Тайные знаки, в общем. Но ведь и безо всякого мистера Джинглса мы все живем в окружении тех или иных тайных знаков, иногда их вовсе и не замечая. Тайные знаки, которыми «обмениваются», не являются тайными хотя бы для двух человек - для того, кто их посылает, и для, того, кто является их адресатом. Но сколько же вокруг нас тайных знаков, которые явными не являются ни для кого. И никогда. И не надо даже пытаться их расшифровывать. Все равно ведь ничего не поймем, а лишь окончательно расшатаем себе и без того расшатанные нервы, приобретем совершенно несвойственную нам мнительность и, - не дай бог, конечно, - конспирологический взгляд на окружающую нас реальность.

Самое лучшее и правильное, что мы можем сделать с «тайными знаками» - это прописать их на жилплощади искусства, являющегося, как известно, пространством неограниченных интерпретационных возможностей.

Но бывают знаки настолько тайные, что при любой, даже самой робкой попытке их расшифровки, ты обескураженно натыкаешься носом в шершавую бетонную стену.

Так, например, однажды я выходил наружу из метро Щелковская. Вот, запомнил почему-то.

Там, на выходе, толпились какие-то люди, одни из которых предлагали купить у них сиамского котенка, другие довольно назойливо приглашали прямо сию секунду отправиться на автобусе в город Иваново, третьи впихивали тебе в руки рекламу нового салона вечной красоты.

В тот раз между высоченным темнокожим парнем, раздававшим рекламки неизвестно чего, и печальной старушкой, державшей в руках три-четыре поникших тюльпана, я заметил очень, надо сказать, странного человека. Лицо его было совершенно неподвижным и, я бы даже сказал, каким-то мертвым. Глаза его были также неподвижны и не выражали ничего особенного. Двумя пальцами он держал спичечный коробок.

Спичечный коробок, вообще-то, для человека моего поколения или для тех, кто постарше, сам по себе является источником мощнейшего пучка разнообразнейших ассоциаций.

Там в свое время размещались два майских жука, принесенных тобою в школу и при первой возможности отправляемых за шиворот пронзительно визжавшей одноклассницы. Там мог застенчиво притулиться небольшой кусочек кала, каковой время от времени велено было притаскивать в медицинский кабинет на предмет вполне вероятных глистов.

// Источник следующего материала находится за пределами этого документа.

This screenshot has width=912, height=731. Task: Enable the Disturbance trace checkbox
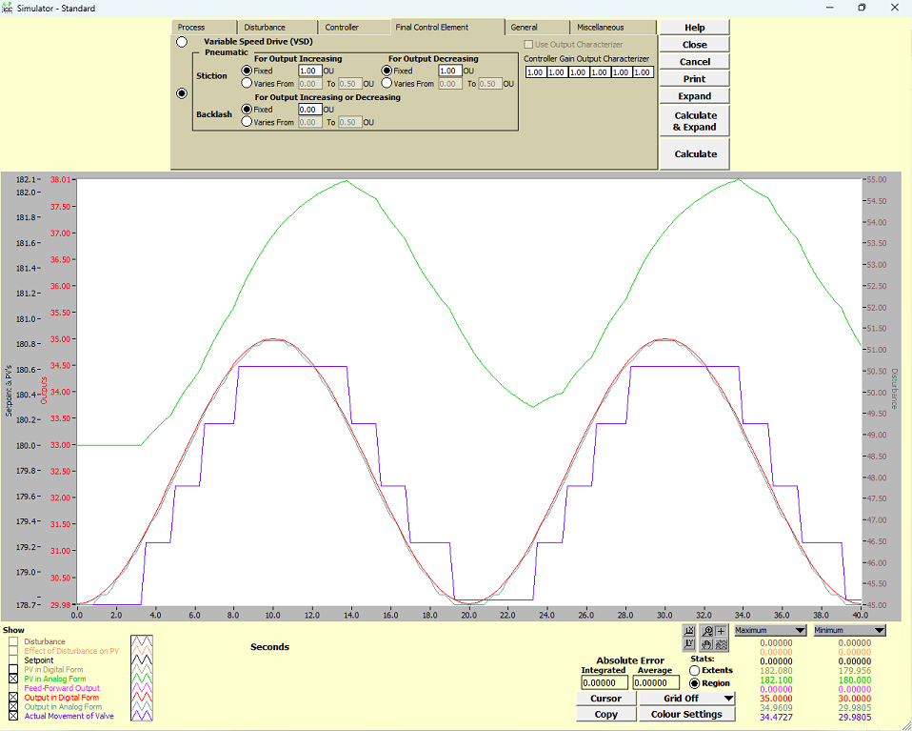13,642
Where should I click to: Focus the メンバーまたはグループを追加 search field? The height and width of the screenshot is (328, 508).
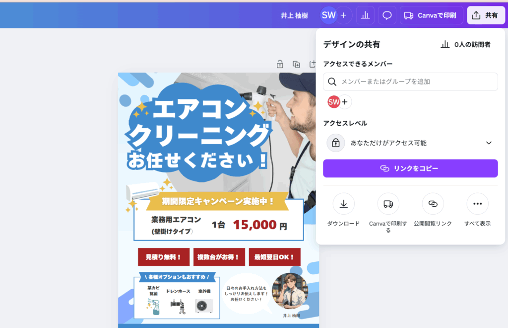tap(410, 82)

Из нескольких пустых коробков сооружались поезда, которые, нещадно гудя и громыхая, следовали по столу из пункта А в пункт Б, то есть от сахарницы до солонки.

Не забудем и о популярной игре в «коробок». Надо было его лихо подбросить над столом и, если он падал узкой короткой стороной, то ты зарабатывал пятьдесят очков, если узкой длинной - двадцать, плашмя этикеткой вверх - десять, плашмя, но вверх пустой синей бумажкой, - ноль.

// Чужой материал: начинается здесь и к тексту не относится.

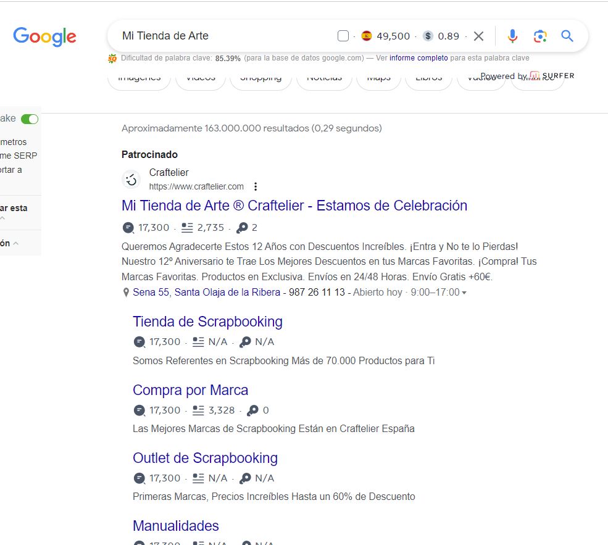Open Google Lens with the camera icon

(x=540, y=36)
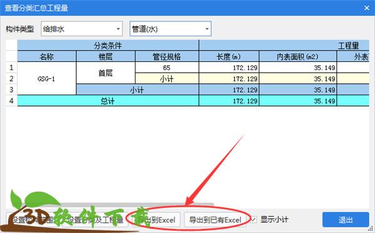Select row number 1 header
The image size is (375, 233).
(x=11, y=68)
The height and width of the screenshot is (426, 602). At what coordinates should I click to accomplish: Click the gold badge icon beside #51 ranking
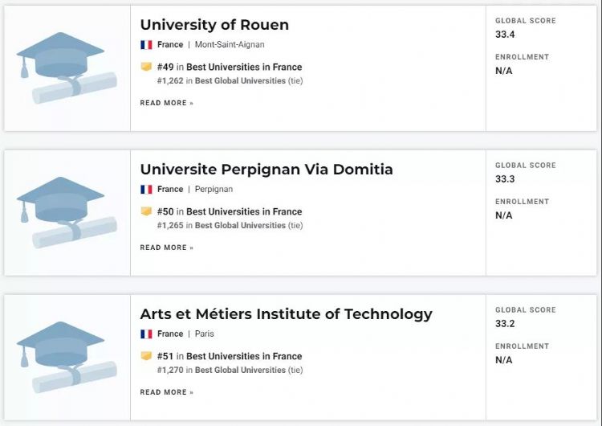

 Никак нельзя забыть и о том, что в коробках этих бывали иногда и собственно спички, те самые, которые «детям не игрушка». Ну уж, конечно! Еще как даже игрушка!

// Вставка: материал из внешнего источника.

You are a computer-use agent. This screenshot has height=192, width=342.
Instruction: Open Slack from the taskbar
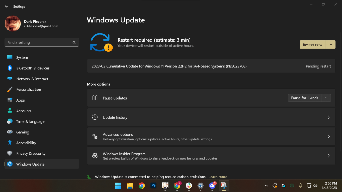click(189, 186)
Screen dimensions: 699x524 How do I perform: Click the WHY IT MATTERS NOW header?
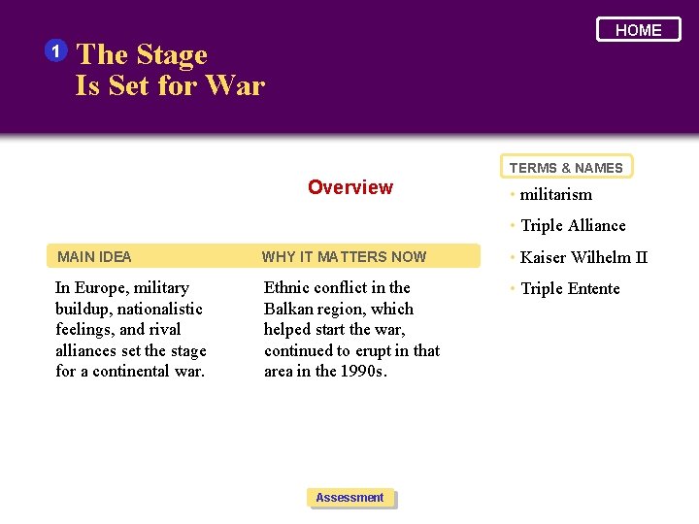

И я зачем-то спросил у этого странного человека, сколько стоит предлагаемый им товар. Глядя мимо меня и не разжимая зубов, он прошелестел: «Двадцать пять рублей».

И я, сам не понимая почему и зачем, купил у него этот коробок.

Выйдя на поверхность, я привычным, хотя и полузабытым жестом энергично встряхнул коробком, рассчитывая услышать веселый погремушечный звук. Нет, коробок молчал.

И я раскрыл его. Ни одной спички в нем не было, но зато в нем был плотно сложенный кусок белой бумаги. И я стал неторопливо и взволнованно его разворачивать под аккомпанемент учащенно забившегося сердца. Чем это могло оказаться? Что это было? Надежда на приключение? Всплывшие на поверхность памяти дети капитана Гранта? Ожидание счастливого сюрприза? «Вот-вот, сейчас-сейчас», - отстукивал мой впавший в детство пульс.

Нет, друзья. Развернутый клочок бумаги был недвусмысленно пуст. И я отчетливо понял, что это был знак. Тайный. Очень тайный. Настолько тайный, что я даже и не стал предпринимать заведомо бесплодных попыток его толкования.

Но зато я понял, что этот странный, не поддающийся толкованию эпизод я уже не забуду. И я буду о нем время от времени рассказывать, всякий раз расцвечивая его новыми мелкими, но яркими деталями. И я буду время от времени размышлять о нем, неторопливо и сосредоточенно вглядываясь внутрь себя самого. И это, между прочим, не так мало, как это может кому-нибудь показаться.